What is it that gives power to people in the middle? During the years after disco, for example, the Bee Gees simply could not get their songs played on the radio, and though the band did interviews and promotion for later albums, most of those albums remain very obscure, and it was not until the mid 1990’s when they returned to some degree of popularity again once they moved to Adult Contemporary (where most of their audience had gone) rather than attempting to be played on pop radio. Similarly, for many years the music of Aaliyah was not widely available on streaming services, and so a generation of fans of R&B were unable to easily find the music of an artist who strongly influenced many later female R&B singers like her. Just as it is a problem when people in the middle try to push a product or a message that people do not want to hear and want to actively get away from, so too people in the middle may hinder the transfer of information and content from those who create it to those who want it, as we see with the behavior of many technology companies in actively trying to distort communication when that communication is from a worldview different than that of the people who run such companies.
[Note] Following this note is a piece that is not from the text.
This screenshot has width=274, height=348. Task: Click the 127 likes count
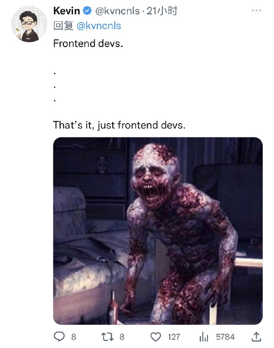click(x=174, y=337)
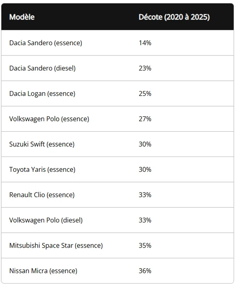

To the extent that our society is free, the choices that they make will reveal what is in their heart. This can be both a good thing and a bad thing. Generally speaking, people who are virtuous are better able to enjoy freedom because what they want causes less harm to other people. Those people who want what is bad for them or what causes harm to other people, in contrast, will tend to find that they are restrained from what they want by a variety of factors outside to them if they lack self-restraint. One of the tragedies of our contemporary age is that those who attempt to legislate their own view of morality through distorting their role as brokers of goods, services, and information are so disinclined to be honest about what they are about. The worst sort of Pharisee is the one who pretends that they are not a Pharisee, for if one gets honest hectoring and moralizing at least one is getting it from someone who is self-aware and not a total hypocrite.

About nathanalbright

I'm a person with diverse interests who loves to read. If you want to know something about me, just ask.
This entry was posted in History, Music History, Musings and tagged , , . Bookmark the permalink.

2 Responses to No Matter How The Dice Roll, Someone Else Always Gets To Call The Number

  1. Catharine Martin says:

    I like your comparison of the decision makers within the music industry to Pharisees. They don’t have introspection, and therefore fail to realize that they take their listeners hostage by forcing upon them their own whims and wants. Neither do they care about the bitter pill this is to the talented musicians who are left out of the mix and the fans who are left bereft. The one thing I’ve always hated is having my freedom of choice taken from me. It is an inalienable right, given to each person by God, and no man has the authority to abridge it–even when it comes to such a mundane thing as what music I’m “allowed” to hear on the airwaves.

    • Yes, I think one of the reasons why streaming is so popular is that we can choose what we want to listen to and that is greatly enjoyable (although, sadly, one cannot listen to “Ordinary Lives” on Spotify in the United States at present, so I have to go to YouTube to do it). The problem is that it is not always easy to know what someone is releasing, and that information is what radio should be providing but all too often does not.